Reproduce the records below exactly as they appear, omitting any pictures they contain.

____________________

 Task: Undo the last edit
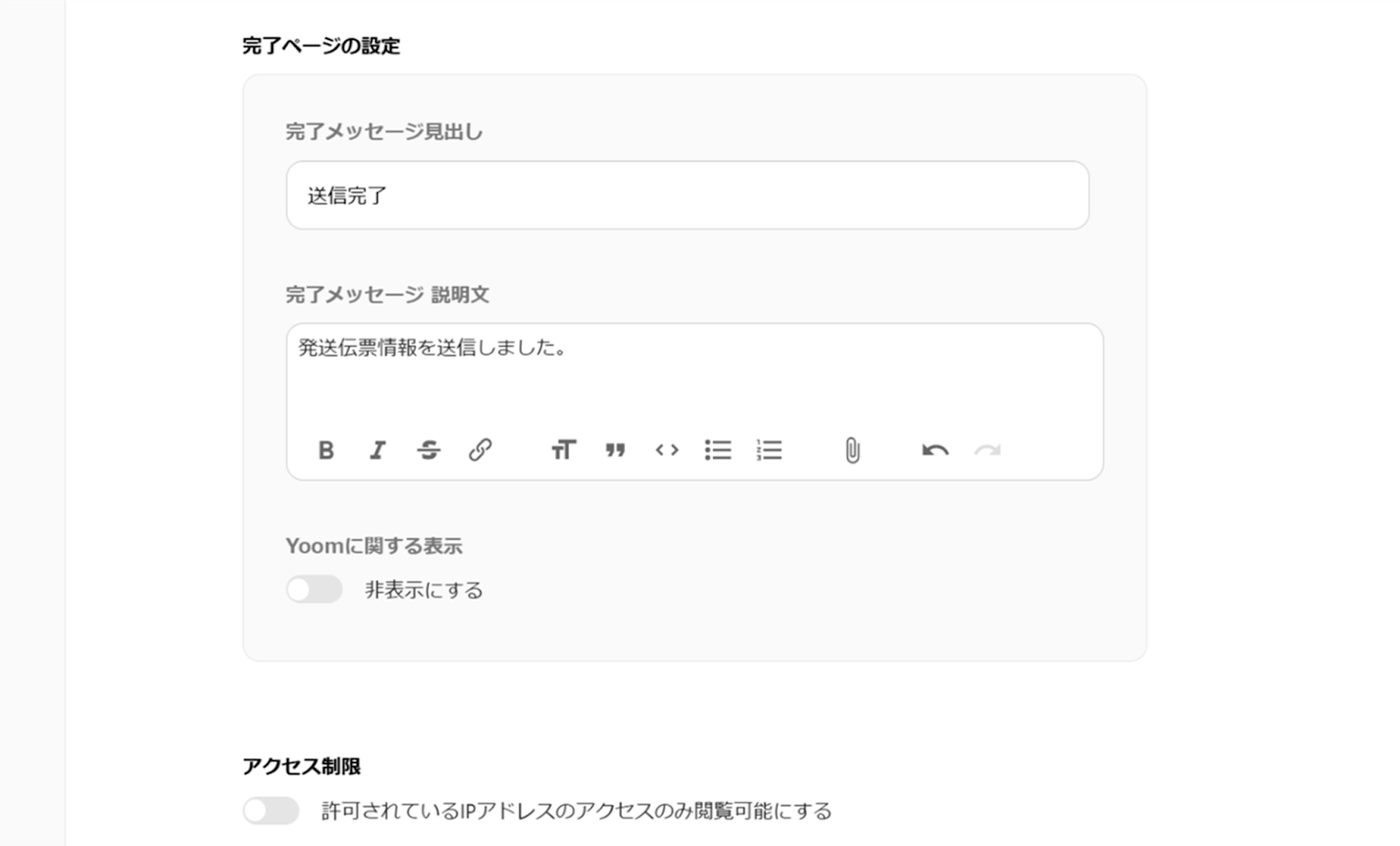tap(934, 450)
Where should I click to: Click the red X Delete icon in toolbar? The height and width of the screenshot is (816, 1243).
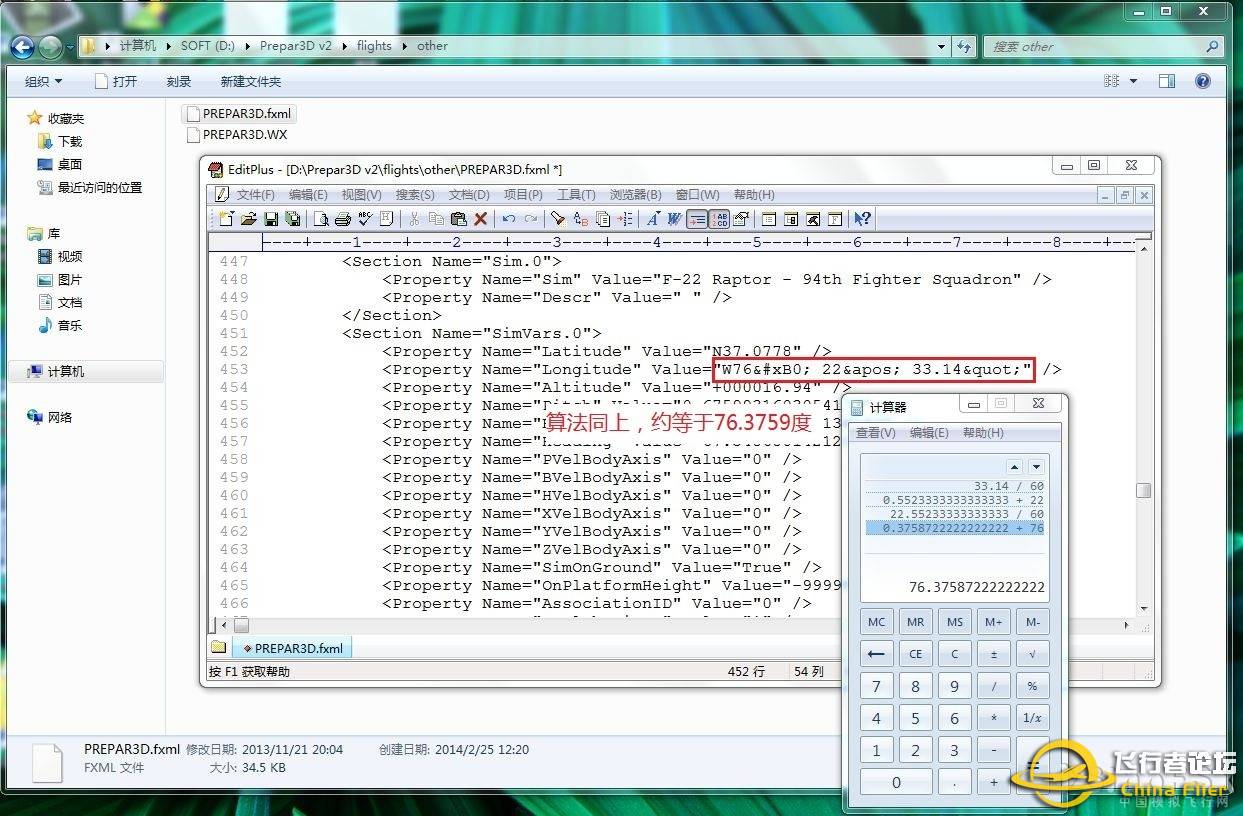(x=480, y=219)
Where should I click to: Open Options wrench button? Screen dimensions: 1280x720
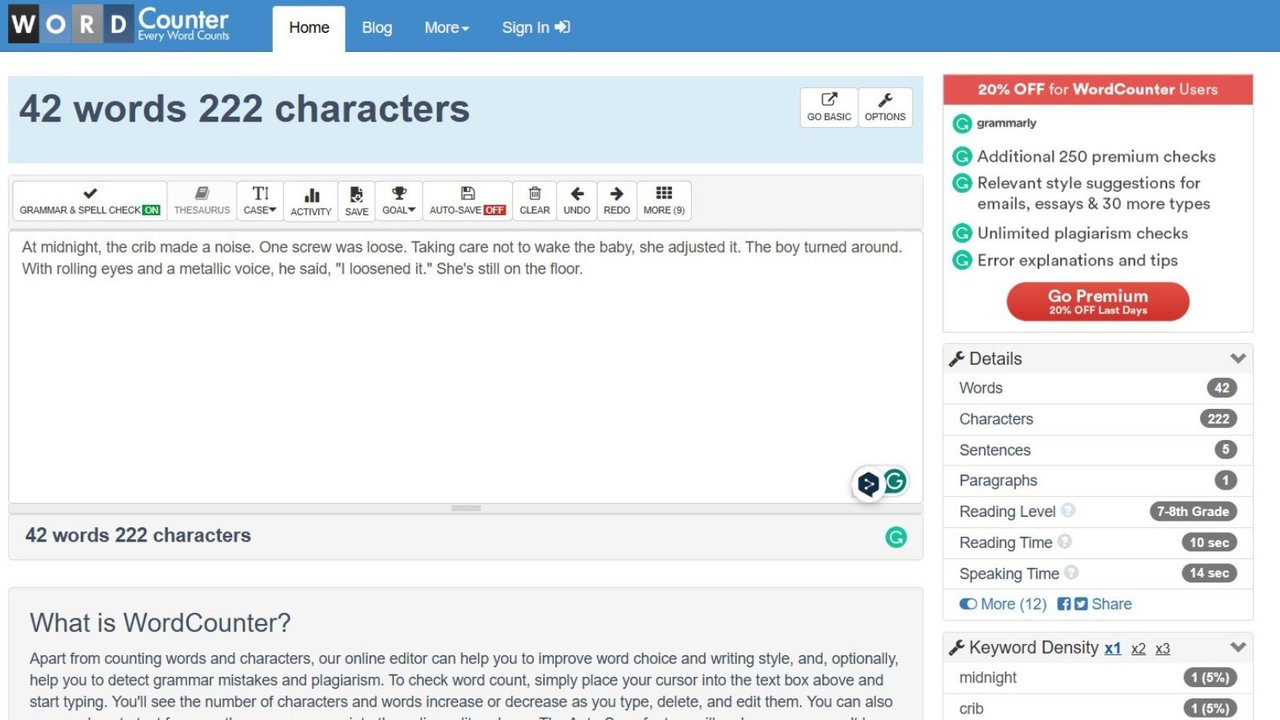point(885,108)
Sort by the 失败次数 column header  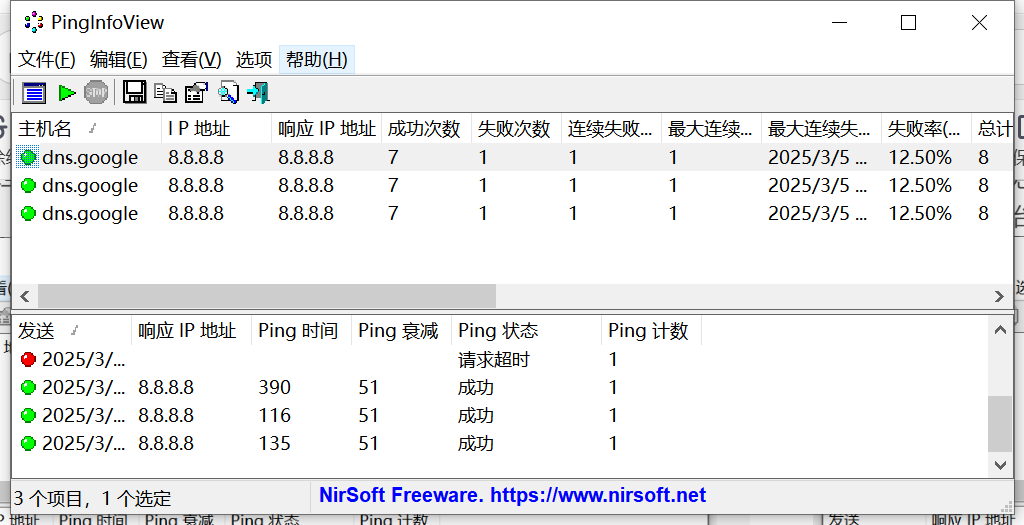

____________________

Solution to the exercise:
 Task: Undo the last edit
tap(934, 450)
Where should I click to: Click the red X Delete icon in toolbar? The height and width of the screenshot is (816, 1243).
(x=480, y=219)
Where should I click to: Open Options wrench button? Screen dimensions: 1280x720
point(885,108)
Sort by the 失败次数 column header  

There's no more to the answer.